[Saved data entries]
***

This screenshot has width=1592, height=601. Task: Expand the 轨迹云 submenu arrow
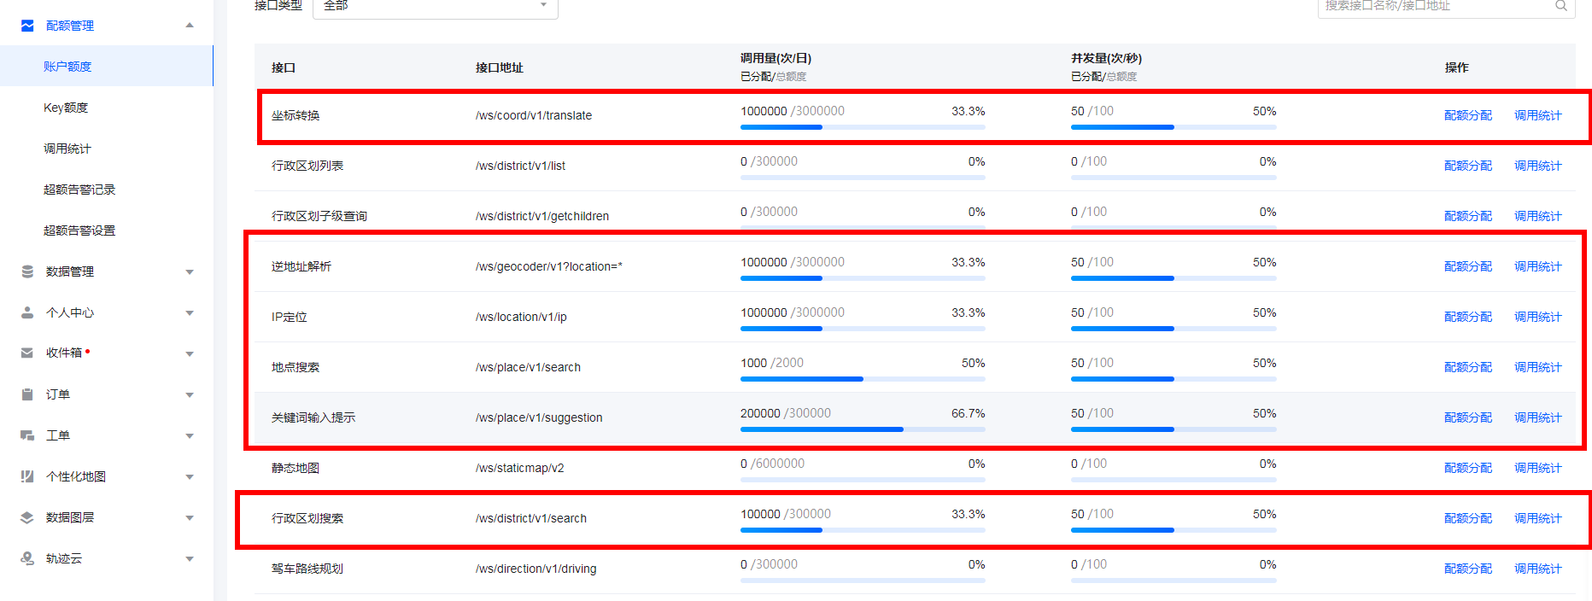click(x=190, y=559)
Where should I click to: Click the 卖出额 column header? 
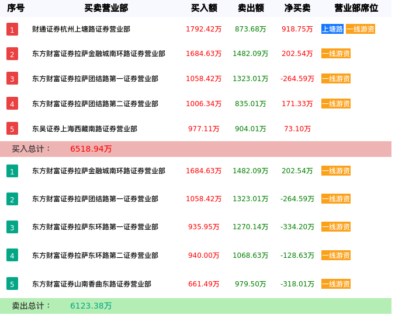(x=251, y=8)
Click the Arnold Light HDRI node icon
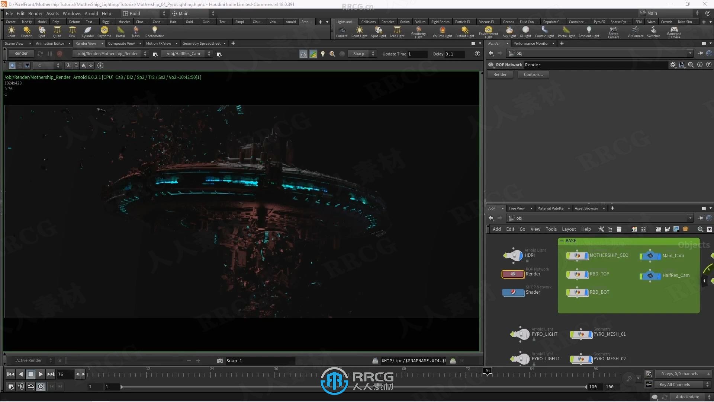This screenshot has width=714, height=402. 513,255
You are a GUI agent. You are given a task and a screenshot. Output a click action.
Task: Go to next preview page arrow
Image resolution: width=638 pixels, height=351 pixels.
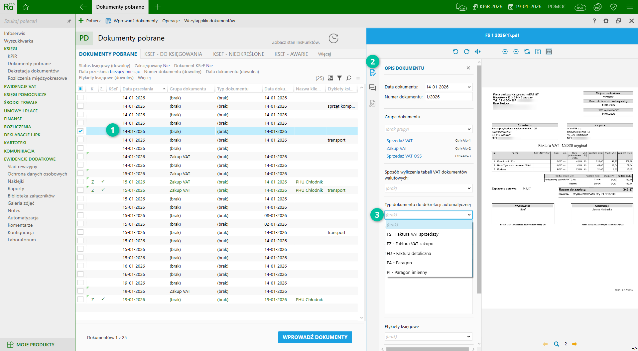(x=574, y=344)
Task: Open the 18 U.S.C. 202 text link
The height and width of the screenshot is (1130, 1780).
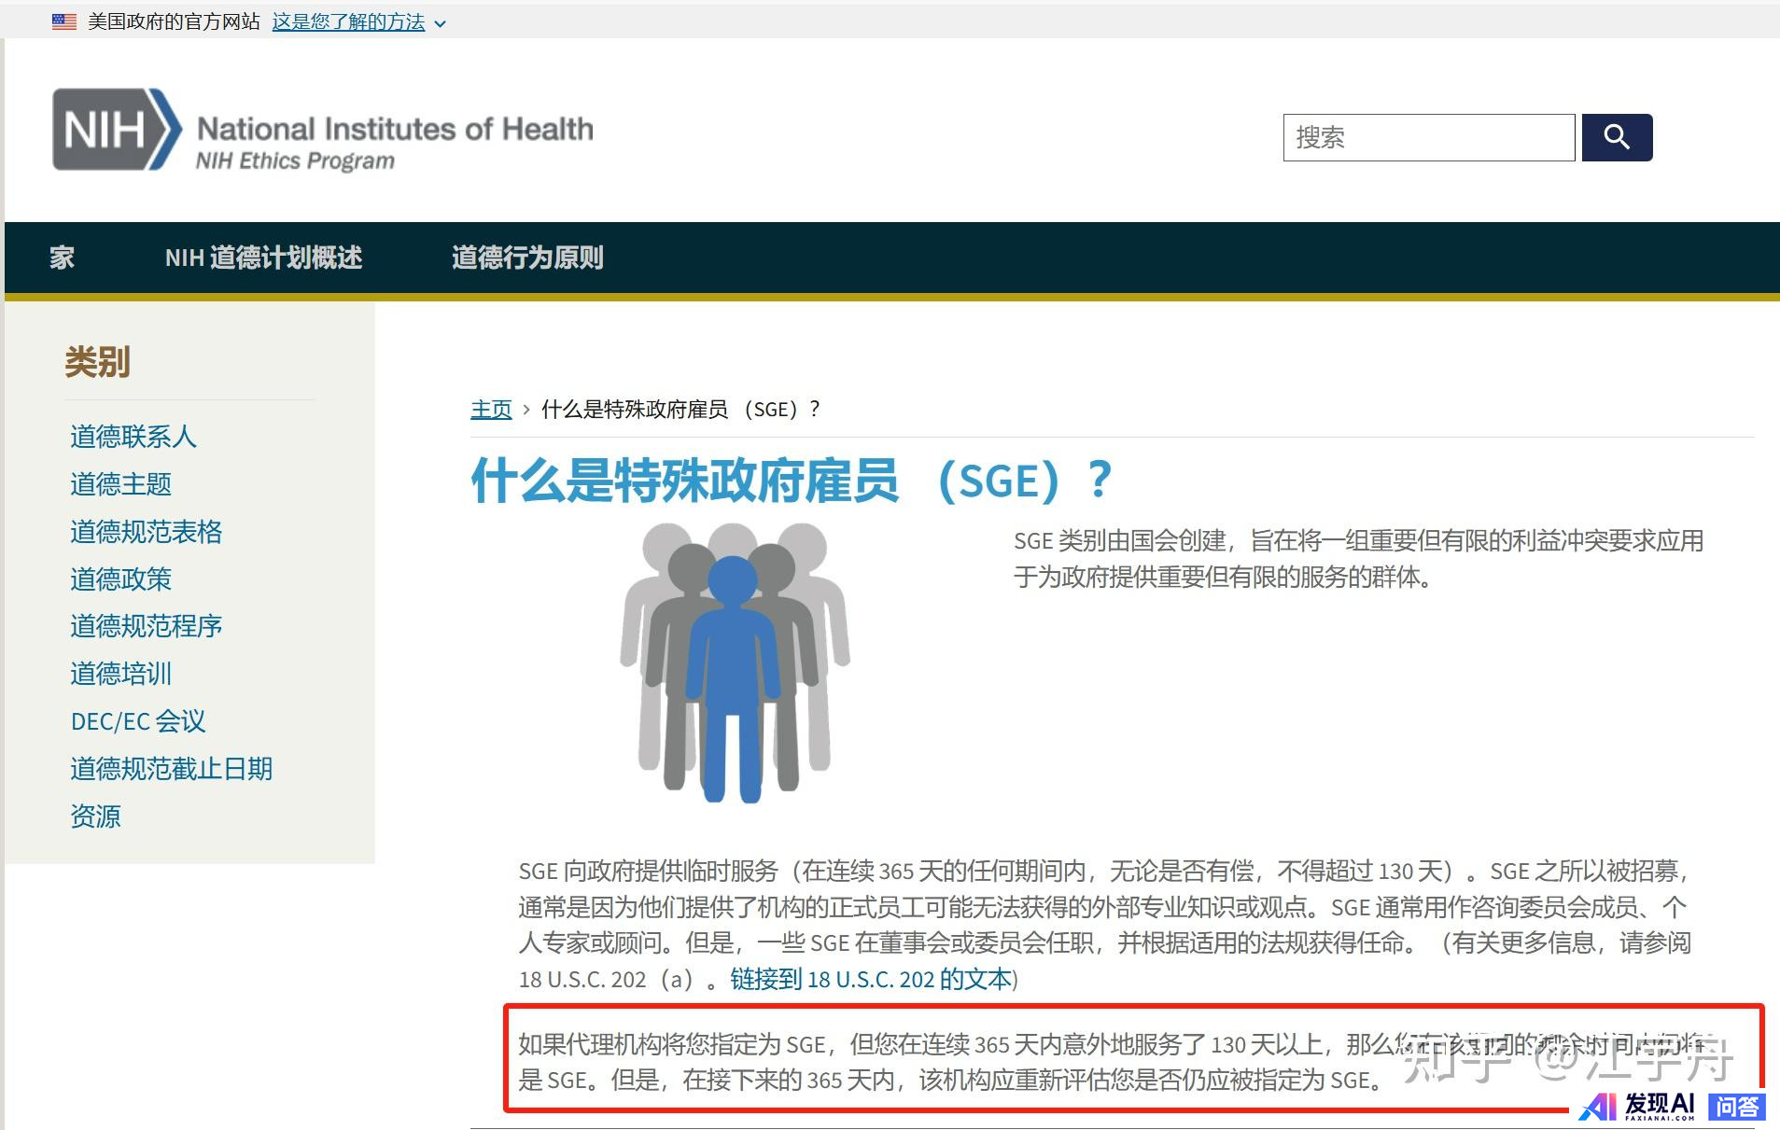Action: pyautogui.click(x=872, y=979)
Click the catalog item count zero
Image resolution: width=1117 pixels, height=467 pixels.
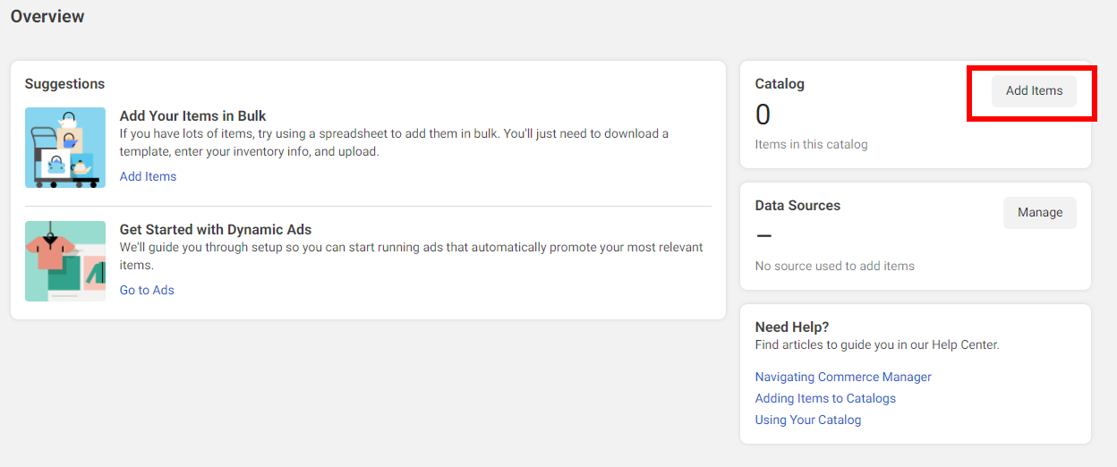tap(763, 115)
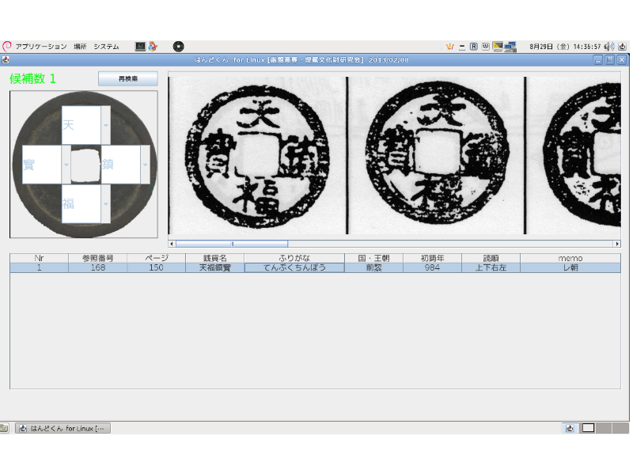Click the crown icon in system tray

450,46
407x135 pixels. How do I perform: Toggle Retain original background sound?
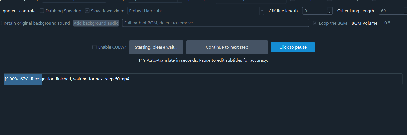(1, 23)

***

• Exercise prompt: Repeat word for word, and nothing more, the lines between the line containing "Click the catalog item count zero" and the last line of the records above, inclusive, without pictures.

• Exercise solution:
Click the catalog item count zero
Image resolution: width=1117 pixels, height=467 pixels.
tap(763, 115)
Click the crown icon in system tray

450,46
407x135 pixels. How do I perform: Toggle Retain original background sound?
(1, 23)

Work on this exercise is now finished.